◆ Source material:

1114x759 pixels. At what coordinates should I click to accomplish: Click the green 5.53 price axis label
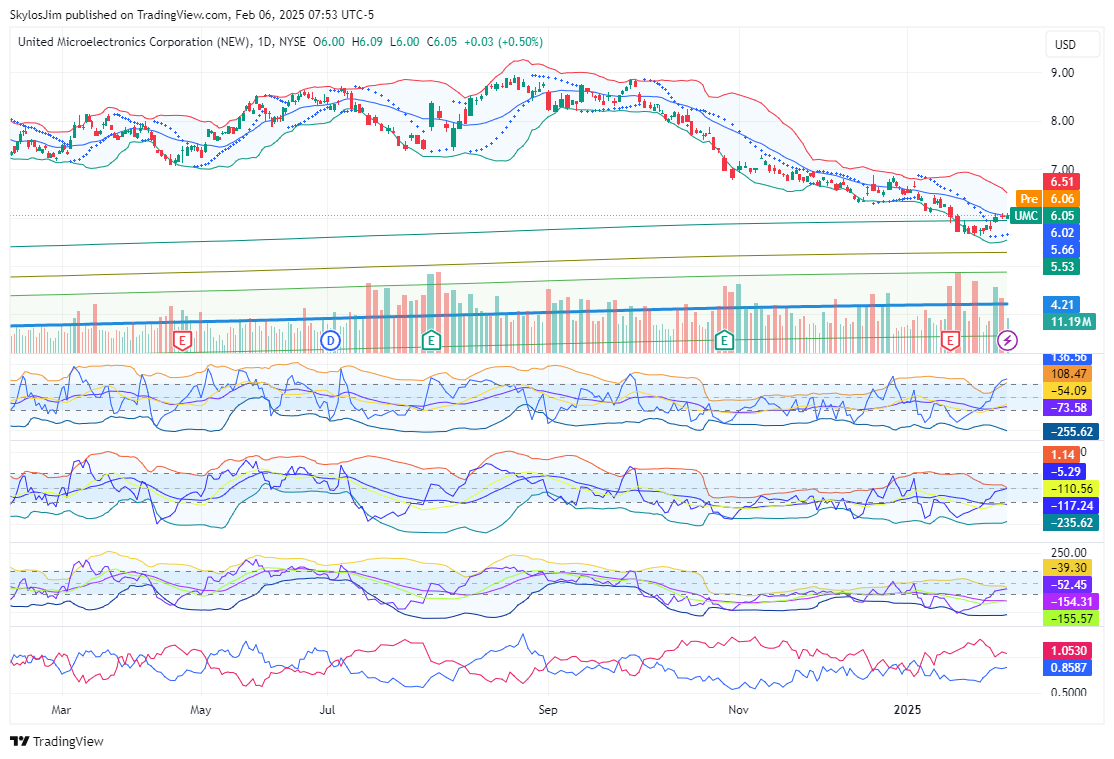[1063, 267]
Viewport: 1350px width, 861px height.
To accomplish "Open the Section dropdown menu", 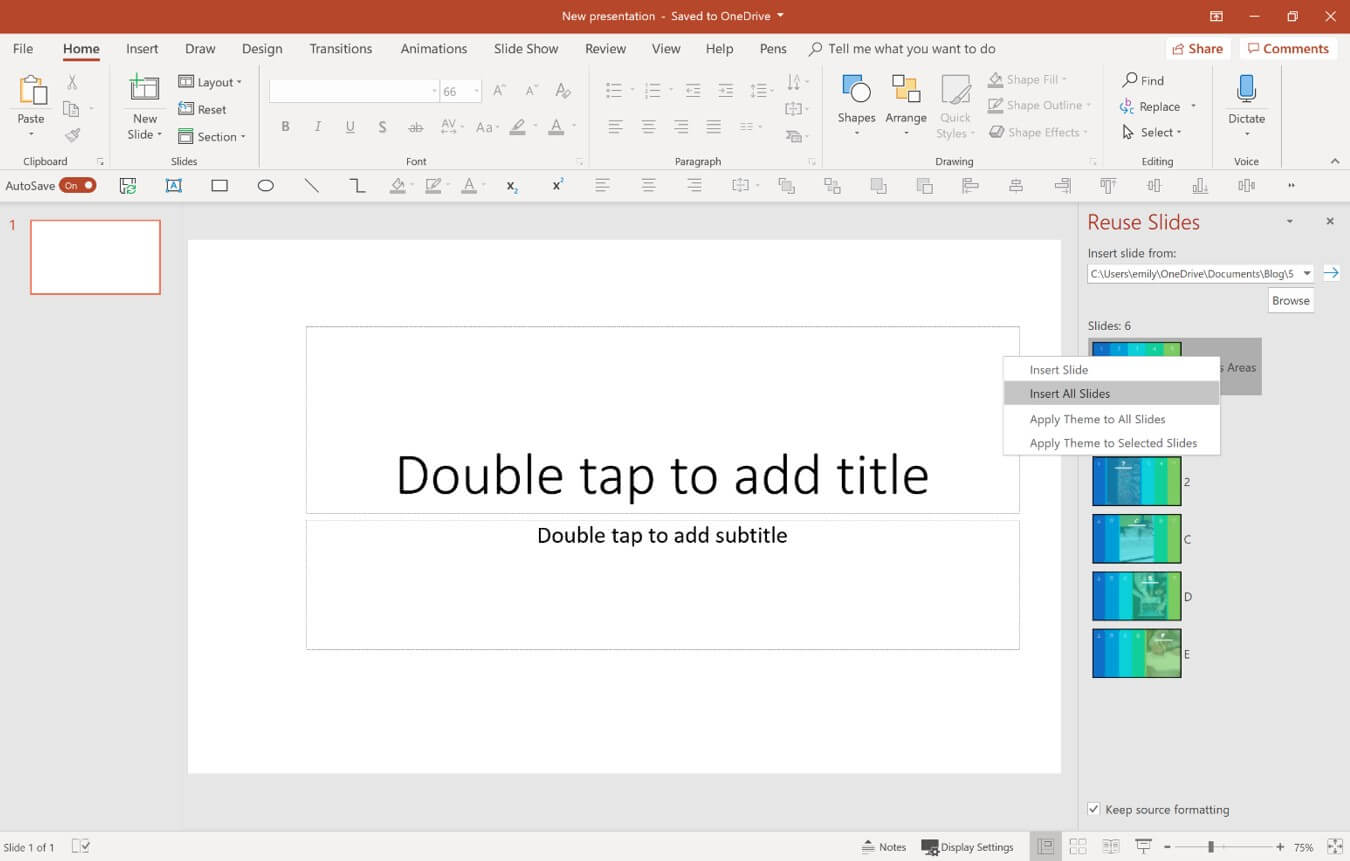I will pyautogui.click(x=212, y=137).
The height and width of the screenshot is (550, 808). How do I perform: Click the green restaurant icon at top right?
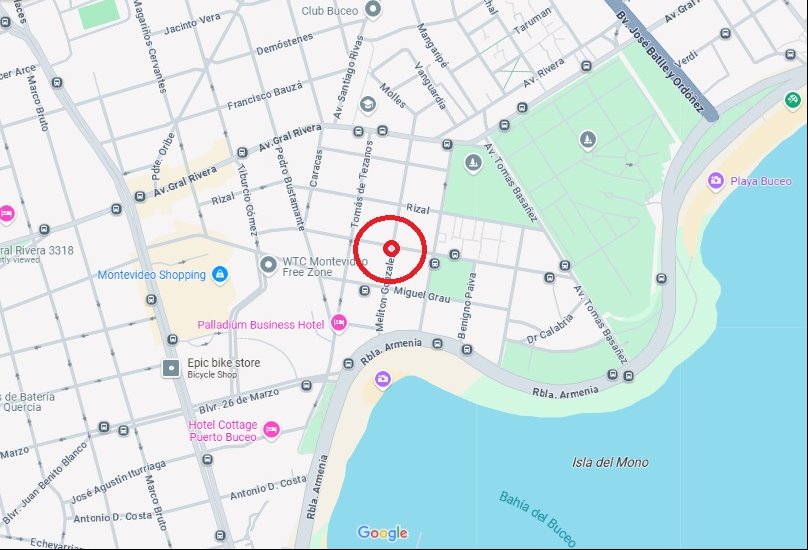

...

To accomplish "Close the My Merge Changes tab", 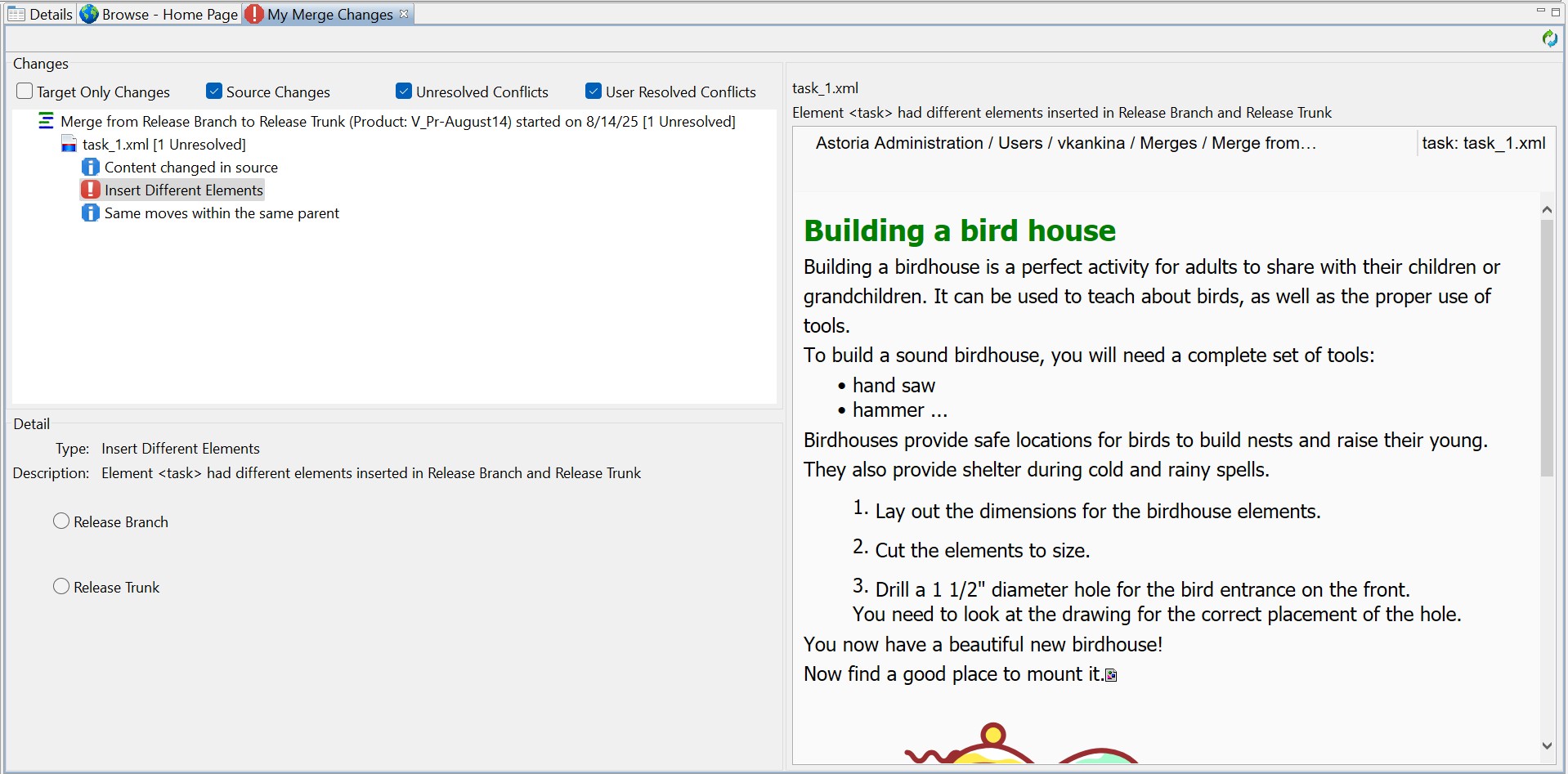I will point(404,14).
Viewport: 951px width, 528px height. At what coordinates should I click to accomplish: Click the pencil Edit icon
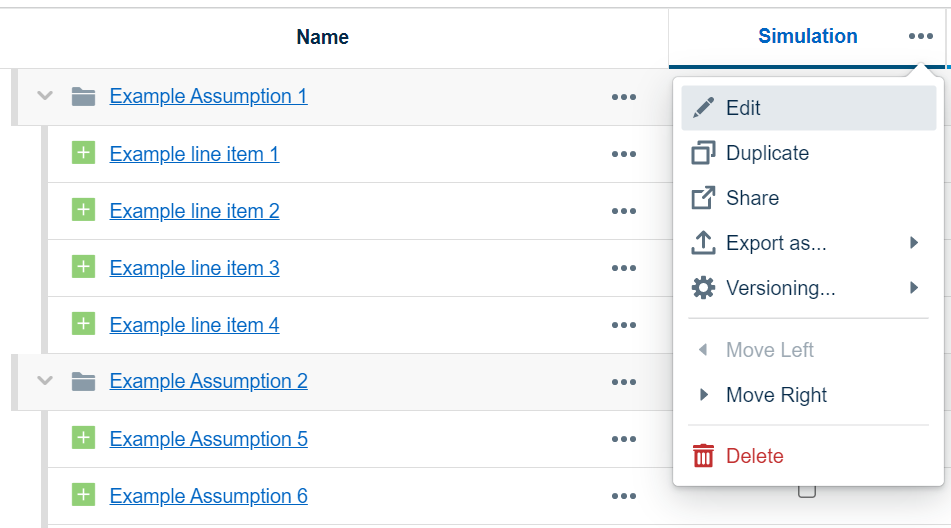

◆ About this task: Give the number of lines that include the word "icon" in the listing. Nothing else belongs in the reply.

◆ Solved problem: 2